2. Second, you seem to ignore the fact that the draft clearly has a leveling function--it is arranged to give the worst teams the first picks, after all. Whether or not it's a "myth" that it is supposed to have this function, it does, and you don't really address the argument that it should do even more leveling in favor of the poor and pathetic.
Any system that allows some to spend more and some to spend less will systematically favor the bigger spenders. That doesn't mean the system is bad--actually I think they have the mix about right--but don't pretend to be scandalized by the fact that the smaller spenders are going to try to eliminate as many opportunities for differing spending as possible. That's not 5-year-old behavior, that's rational ballclub behavior.
My outrage is not "mock," Joe. I REALLY think it was--and is--cheating to take steroids and play baseball. I REALLY think cheating is bad. Is this so difficult to understand? Do we really need to go through the grade-school lessons of why cheating is bad, who it hurts, what it undermines, etc.? Or is the contention that using steroids wasn't cheating? Please.

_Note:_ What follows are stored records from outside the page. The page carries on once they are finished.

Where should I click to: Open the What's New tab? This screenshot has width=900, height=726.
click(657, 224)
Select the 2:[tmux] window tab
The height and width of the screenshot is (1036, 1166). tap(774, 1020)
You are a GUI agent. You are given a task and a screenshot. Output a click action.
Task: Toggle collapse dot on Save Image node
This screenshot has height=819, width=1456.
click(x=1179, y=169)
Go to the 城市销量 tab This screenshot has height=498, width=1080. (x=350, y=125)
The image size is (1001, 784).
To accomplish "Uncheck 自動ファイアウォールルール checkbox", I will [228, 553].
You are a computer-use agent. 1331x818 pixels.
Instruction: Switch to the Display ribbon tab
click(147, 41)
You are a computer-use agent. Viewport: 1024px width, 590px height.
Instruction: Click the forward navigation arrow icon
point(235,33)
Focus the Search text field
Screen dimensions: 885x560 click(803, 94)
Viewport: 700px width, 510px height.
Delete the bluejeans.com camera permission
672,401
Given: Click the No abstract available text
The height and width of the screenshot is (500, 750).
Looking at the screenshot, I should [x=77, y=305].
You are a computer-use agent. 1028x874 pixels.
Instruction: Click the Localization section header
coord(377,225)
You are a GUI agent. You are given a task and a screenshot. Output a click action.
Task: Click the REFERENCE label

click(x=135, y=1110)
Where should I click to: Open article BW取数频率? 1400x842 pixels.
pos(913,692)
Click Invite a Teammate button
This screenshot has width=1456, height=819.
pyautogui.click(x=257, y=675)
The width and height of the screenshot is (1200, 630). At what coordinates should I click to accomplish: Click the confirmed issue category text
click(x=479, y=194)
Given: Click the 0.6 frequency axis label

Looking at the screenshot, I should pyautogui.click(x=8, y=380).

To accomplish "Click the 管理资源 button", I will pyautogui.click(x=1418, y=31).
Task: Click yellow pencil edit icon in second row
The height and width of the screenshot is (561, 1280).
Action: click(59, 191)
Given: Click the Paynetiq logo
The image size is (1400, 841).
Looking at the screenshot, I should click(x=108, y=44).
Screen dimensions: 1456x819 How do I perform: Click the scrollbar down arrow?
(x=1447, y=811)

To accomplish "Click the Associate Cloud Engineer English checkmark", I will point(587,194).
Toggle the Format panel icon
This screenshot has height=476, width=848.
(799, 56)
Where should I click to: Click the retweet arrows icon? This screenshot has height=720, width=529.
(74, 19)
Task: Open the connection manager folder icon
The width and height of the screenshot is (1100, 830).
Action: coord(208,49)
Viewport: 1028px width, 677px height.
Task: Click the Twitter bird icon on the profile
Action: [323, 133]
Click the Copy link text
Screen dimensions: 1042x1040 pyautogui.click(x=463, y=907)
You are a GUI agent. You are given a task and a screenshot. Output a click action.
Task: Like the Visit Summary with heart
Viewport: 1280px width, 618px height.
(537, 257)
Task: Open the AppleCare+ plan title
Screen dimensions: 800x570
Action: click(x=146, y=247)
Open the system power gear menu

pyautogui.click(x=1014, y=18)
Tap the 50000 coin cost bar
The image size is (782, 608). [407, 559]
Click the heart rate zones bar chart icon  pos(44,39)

I implore you to stop treating each steroids story as an indictment of those who criticize steroid users, instead of an indictment of the people who actually, you know, cheated and profited from it?
The analogy of the NFL to the WWE is right on. It's a freak show, and anyone who cares about baseball wouldn't point to the NFL as any sort of relevant comparitor.
C. Young, K. Johnson, Hardy, and Martin: the same I-drafted-based-on-PECOTA quartet that's sunk my fantasy season so far.